The advertising industry operates within strict regulations and is monitored by the ASCI in India. Even with truth-in-advertising laws in place, advertisers have significant leeway to violate the ethical standards of a wide range of consumers. Advertisers have to be especially careful to act ethically at all times, taking extra care when advertising to children, advertising potentially harmful products and using psychological tactics to stimulate demand. Having a list of ethical and legal issues at hand when creating advertisements can help you to craft legal, responsible ad messages.
Sometimes misleading statements are contested in courts. For example, an advertisement of Nestle India Ltd (maggie healthy soup) created an impression that consumption of Maggie soup leads to better heart and health, while on testing by independent agency, it has been found that it contains high levels of salt which releases sodium into body which in turn, causes hypertension and high blood pressure instead of good heart and health. Therefore, on complaint, ASCI declared the advertisement as case of misleading by implication and ambiguity. Nestle India Ltd assured ASCI that it would modify its advertisements.
Role of ASCI (Advertising Standards Council of India):
Its primary purpose is to control the content of advertisements.

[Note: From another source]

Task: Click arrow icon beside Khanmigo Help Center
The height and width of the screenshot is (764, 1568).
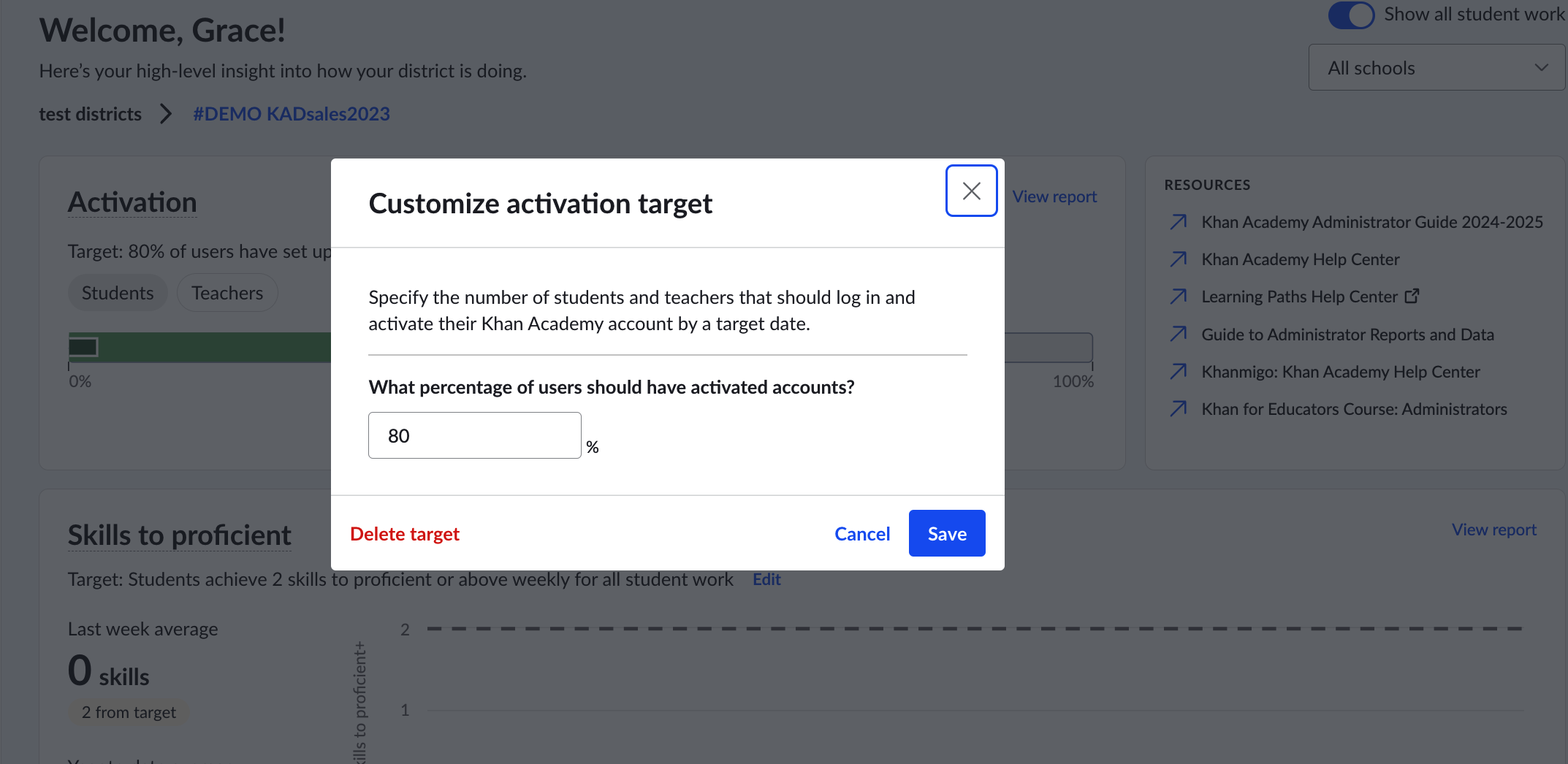Action: coord(1178,372)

ASCI is not a government body, it is a voluntary council, registered as a not for profit company under section 25 of the Indian Company’s Act, 1956.
The following are the basic principles of ASCI:
1. To insure the truthfulness and honesty of representation & claims made by advertisements and to safeguard against misleading advertisements.

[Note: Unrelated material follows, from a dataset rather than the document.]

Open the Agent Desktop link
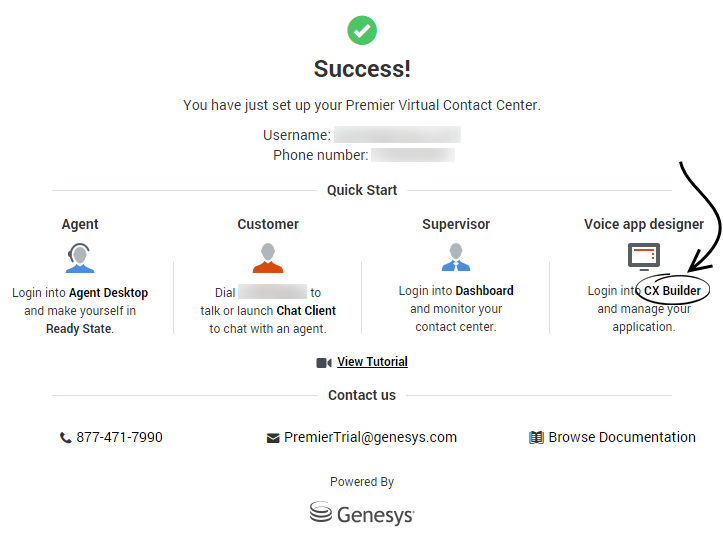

2. To insure that advertisers are not offensive to generally accepted standards of public decency.
3. To safeguard against the indiscriminate use of advertising for the promotion of products which are regarded as hazardous to members of society.
4. To ensure that advertisements observe fairness in completion so that the consumers are informed on choices in the market- place and the canons of generally accepted competitive behavior in business are both served.